◆ TASK DESCRIPTION ◆
Reproduce the rows word for word, from the line containing "Screen dimensions: 1142x945" through the last line of the rows. Leave the pictures out.

start RECORD EXTRACTS

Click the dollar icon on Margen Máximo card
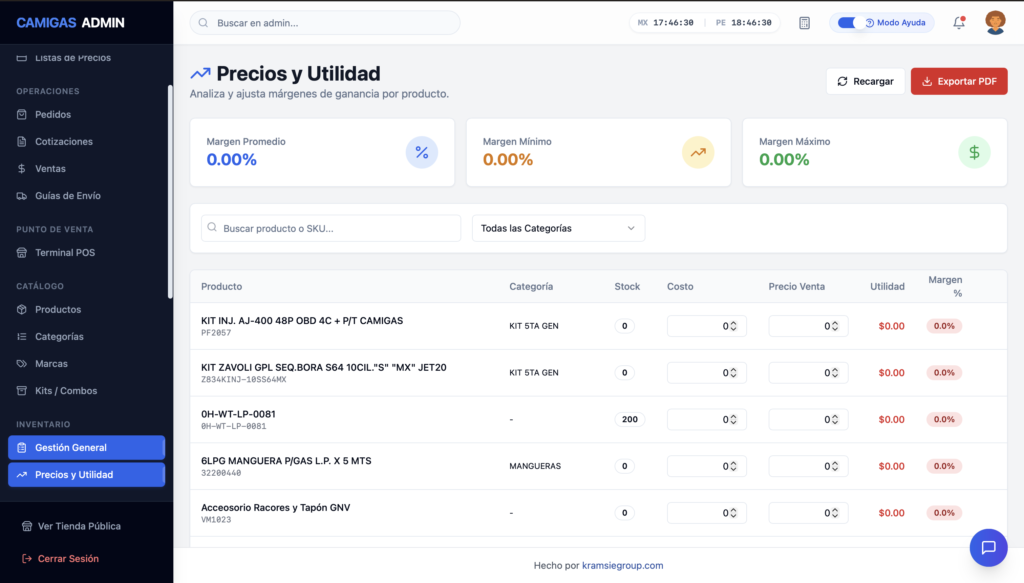(973, 152)
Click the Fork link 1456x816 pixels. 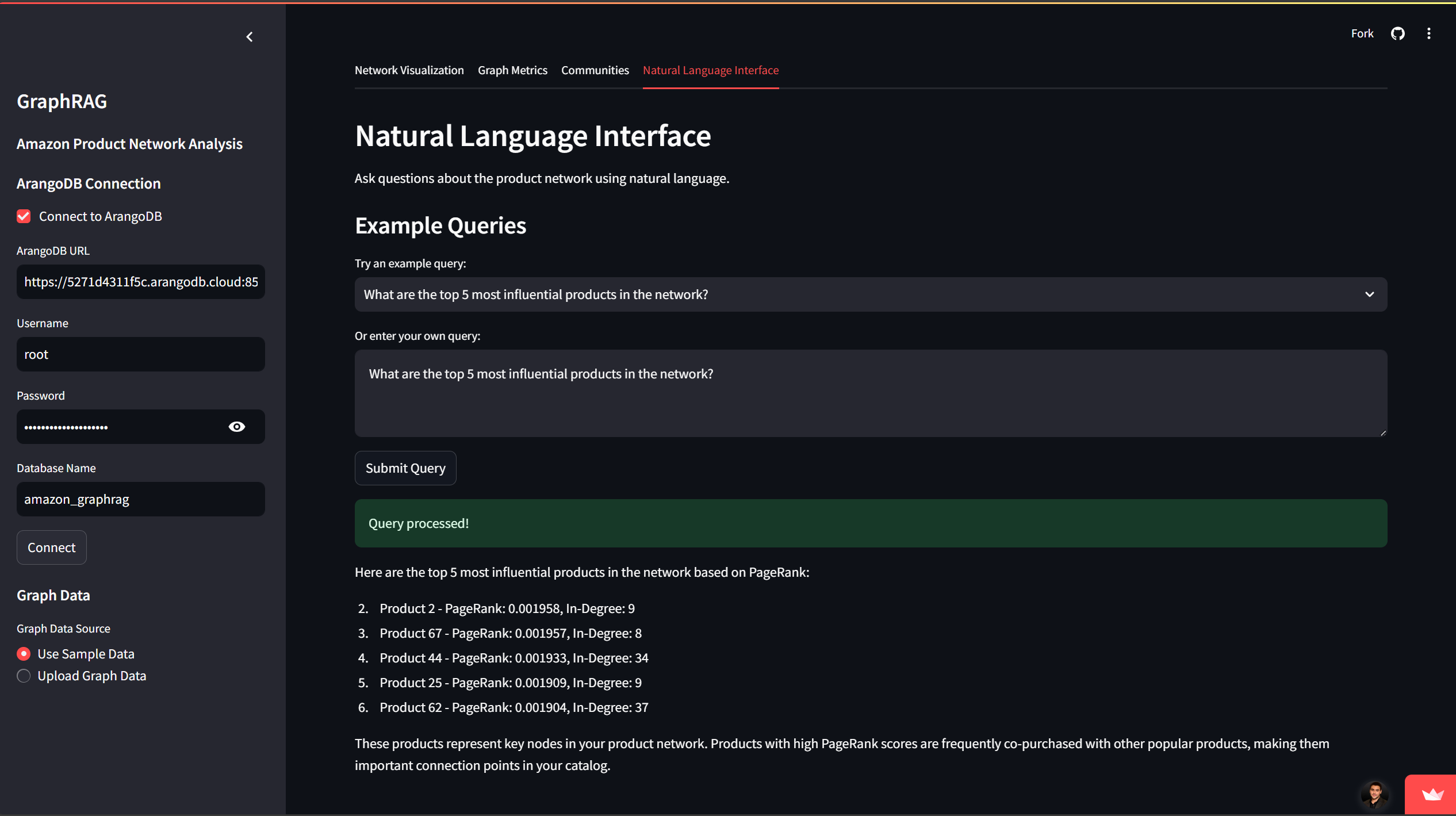(1362, 33)
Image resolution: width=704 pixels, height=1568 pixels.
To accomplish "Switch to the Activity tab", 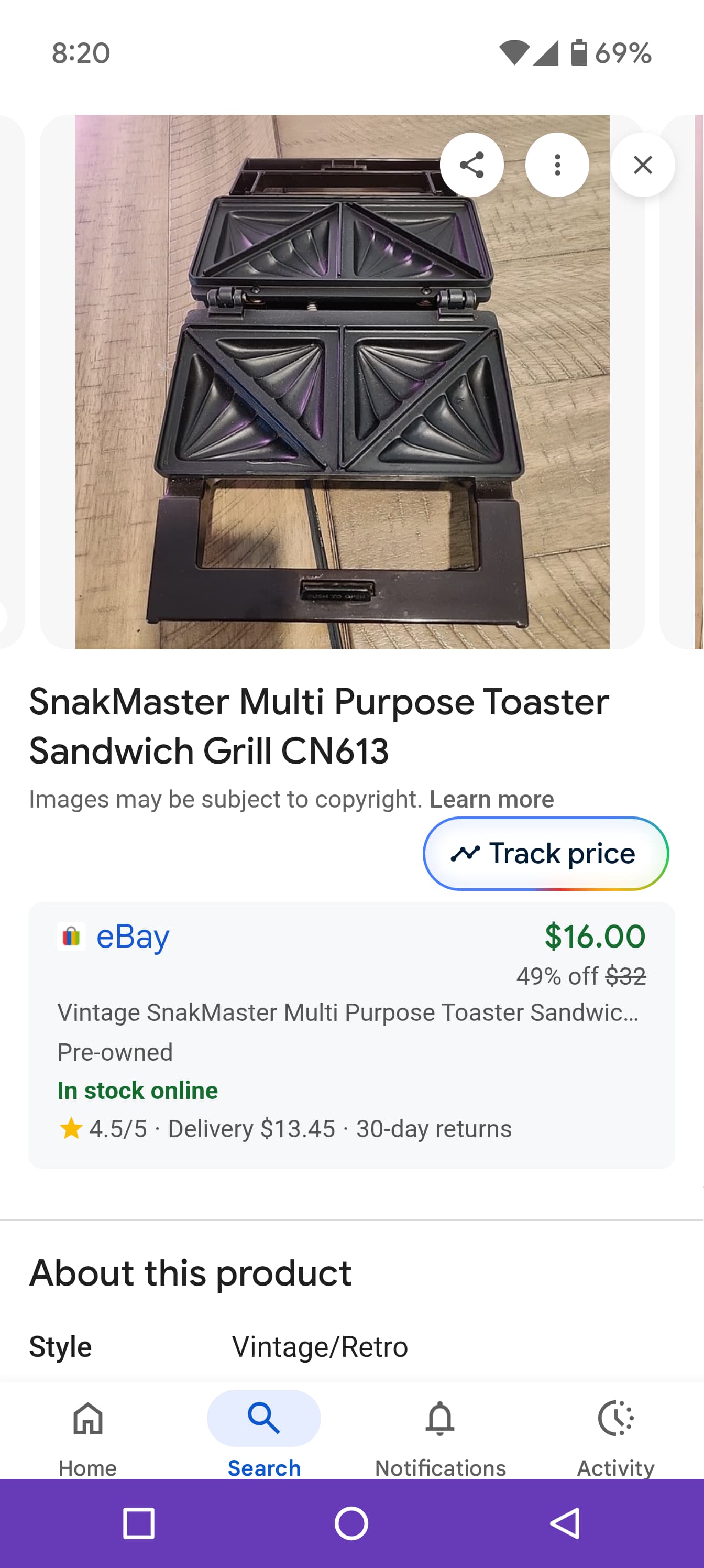I will [x=615, y=1434].
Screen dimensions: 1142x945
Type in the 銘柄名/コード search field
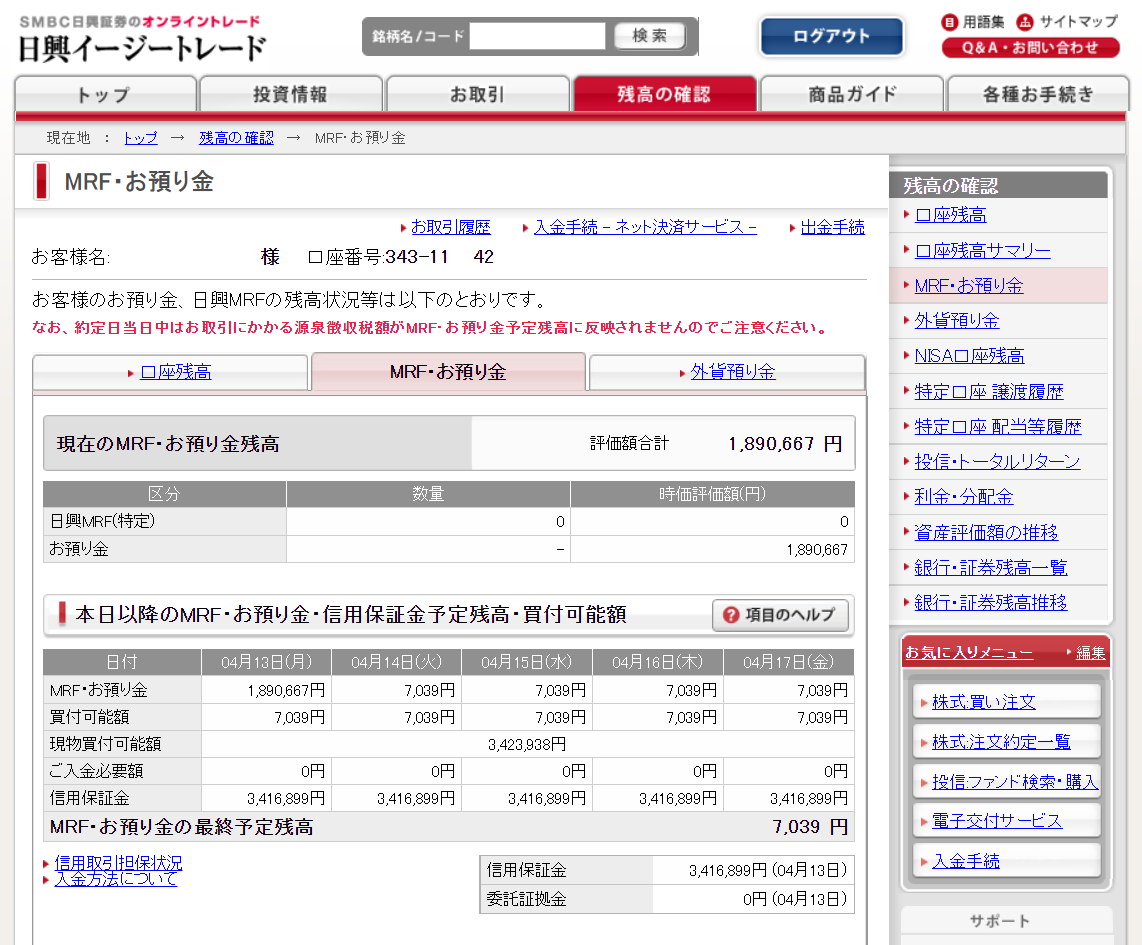pos(537,37)
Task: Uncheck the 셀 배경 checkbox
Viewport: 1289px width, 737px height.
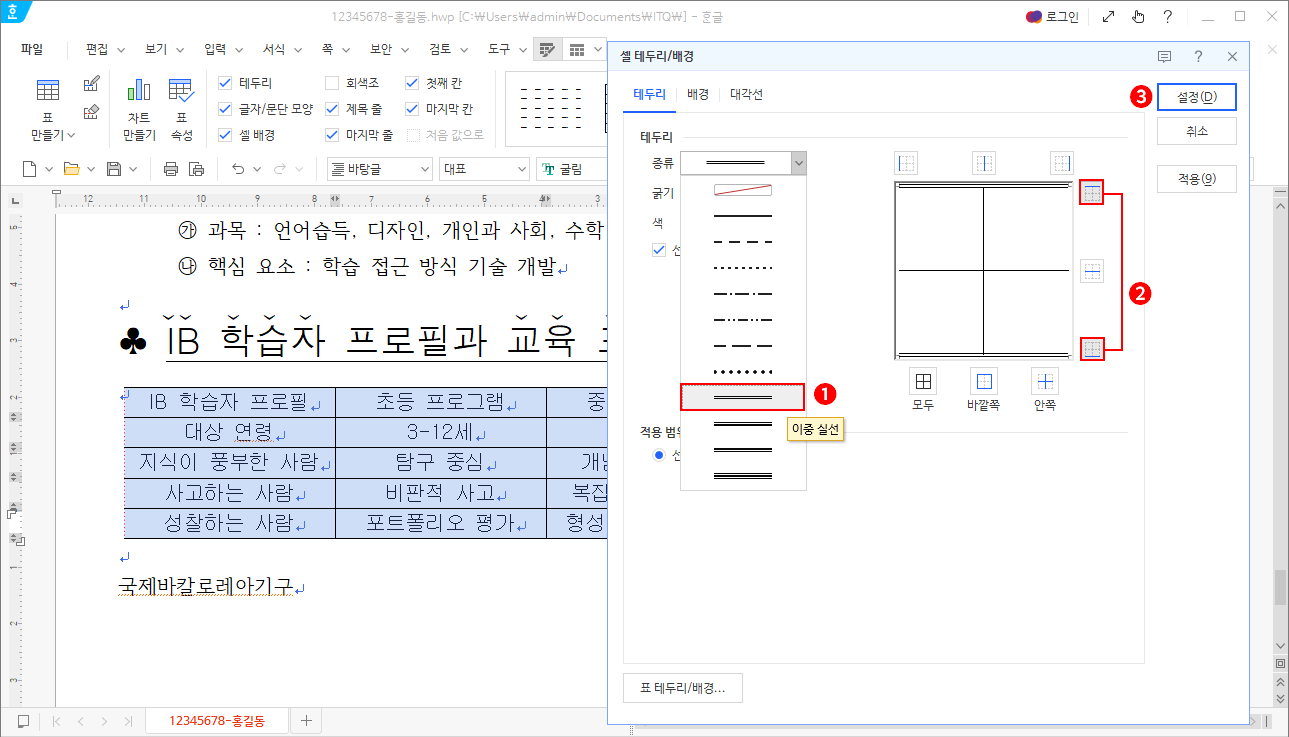Action: tap(225, 135)
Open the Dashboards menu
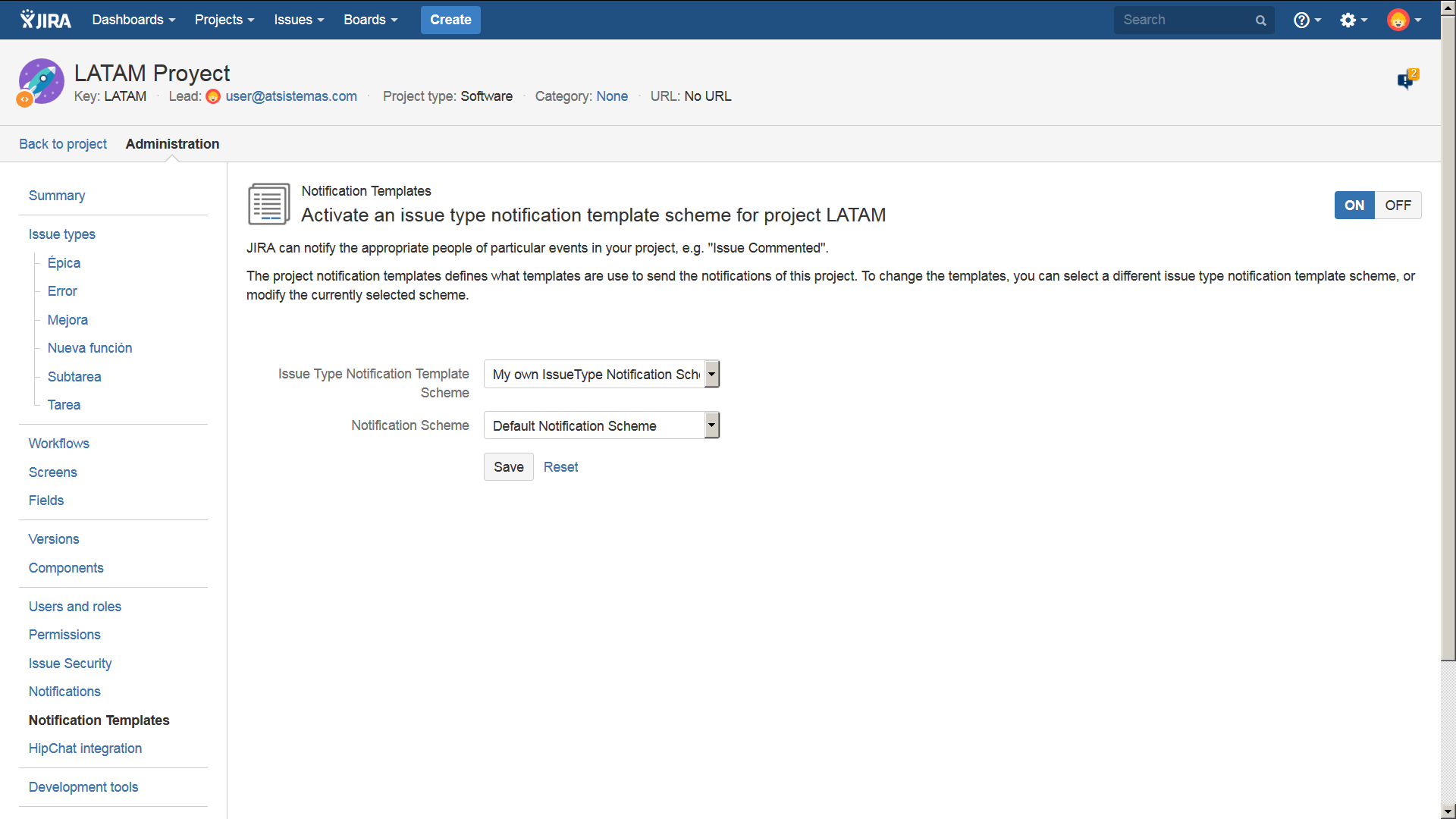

end RECORD EXTRACTS

◆ ANSWER FOR THE TASK ◆
Screen dimensions: 1142x945
Type in the 銘柄名/コード search field
pos(537,37)
Task: Uncheck the 셀 배경 checkbox
Viewport: 1289px width, 737px height.
Action: tap(225, 135)
Open the Dashboards menu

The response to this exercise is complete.